- EXERCISE TASK -
Render the listing below as a numbered list with one line per item, skipping blank lines. Leave the pictures out.

Entries from a collection
**********

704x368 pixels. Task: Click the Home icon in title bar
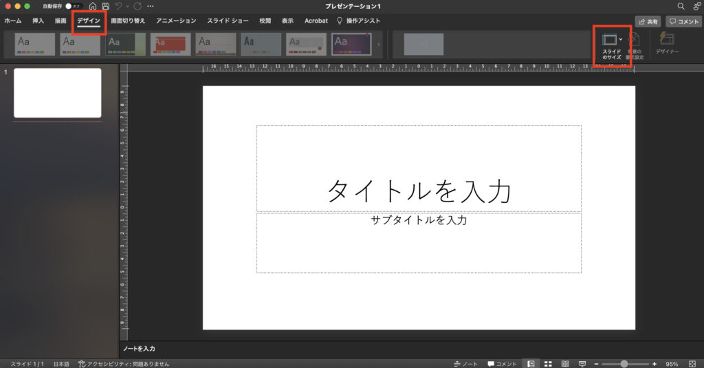pos(93,6)
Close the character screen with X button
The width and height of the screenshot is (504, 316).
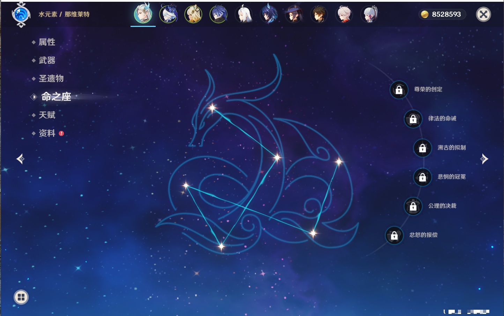[x=483, y=14]
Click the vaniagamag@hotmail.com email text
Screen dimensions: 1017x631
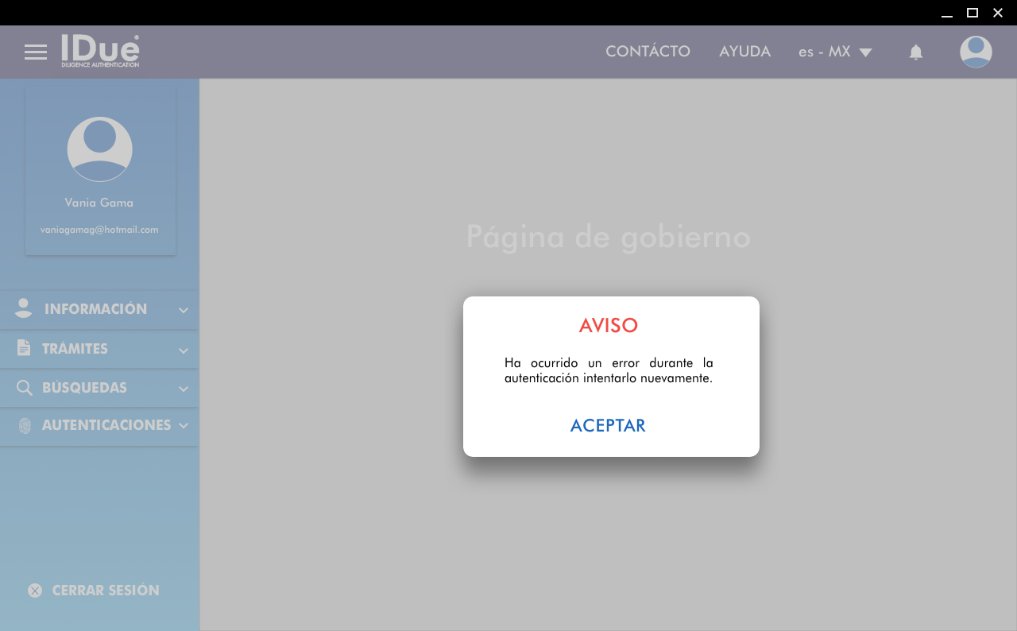tap(99, 230)
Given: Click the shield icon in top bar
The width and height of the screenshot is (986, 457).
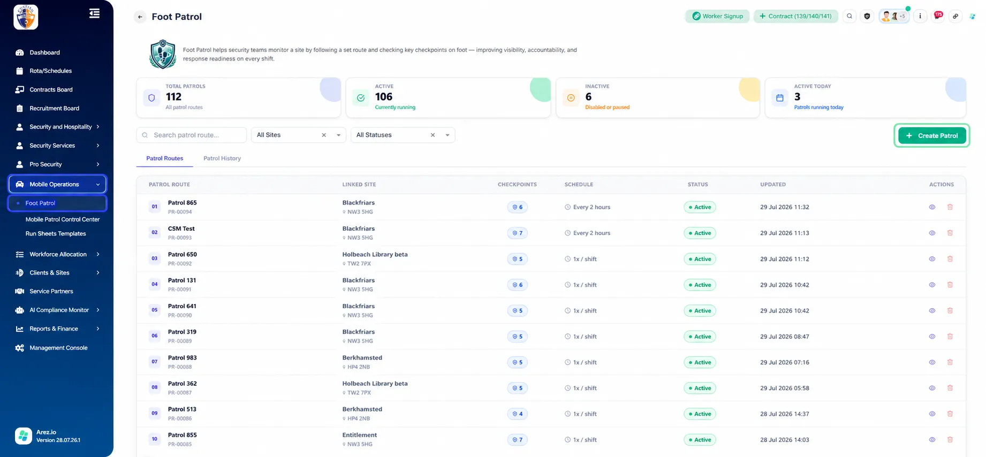Looking at the screenshot, I should [x=867, y=16].
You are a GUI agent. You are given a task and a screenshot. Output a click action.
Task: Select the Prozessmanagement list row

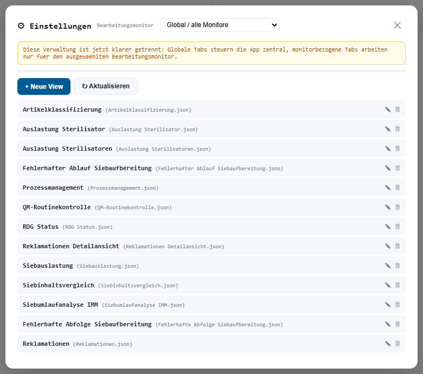coord(53,188)

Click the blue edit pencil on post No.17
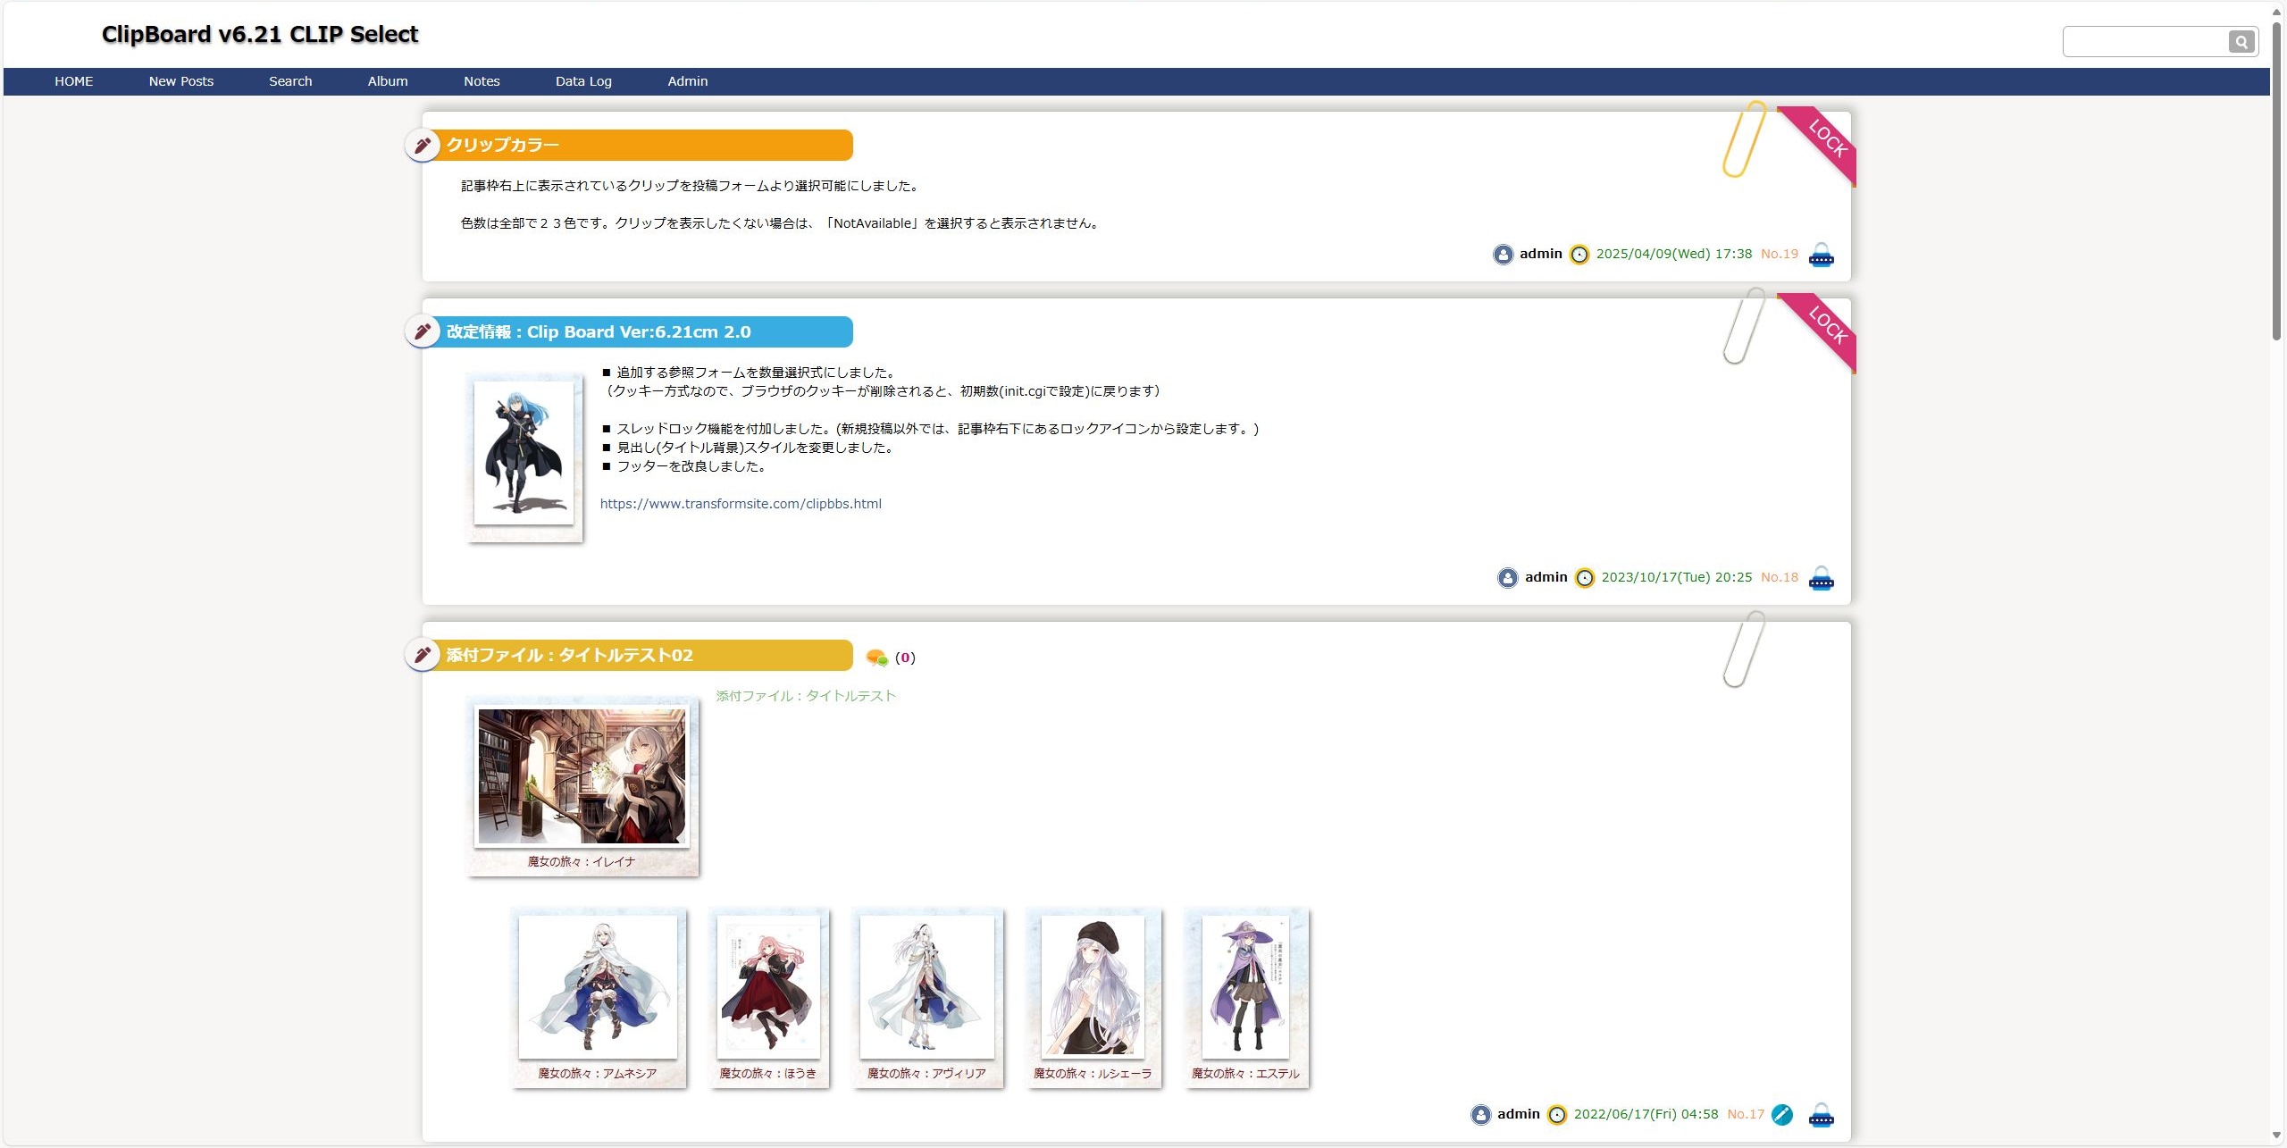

**********

- SOLUTION FOR THIS TASK -
1. 704x368 pixels. Task: Click the Home icon in title bar
2. pos(93,6)
3. Close the character screen with X button
4. The width and height of the screenshot is (504, 316).
5. [x=483, y=14]
6. Click the vaniagamag@hotmail.com email text
7. Screen dimensions: 1017x631
8. tap(99, 230)
9. Given: Click the shield icon in top bar
10. The width and height of the screenshot is (986, 457).
11. Looking at the screenshot, I should [x=867, y=16].
12. You are a GUI agent. You are given a task and a screenshot. Output a click action.
13. Task: Select the Prozessmanagement list row
14. coord(53,188)
15. Click the blue edit pencil on post No.17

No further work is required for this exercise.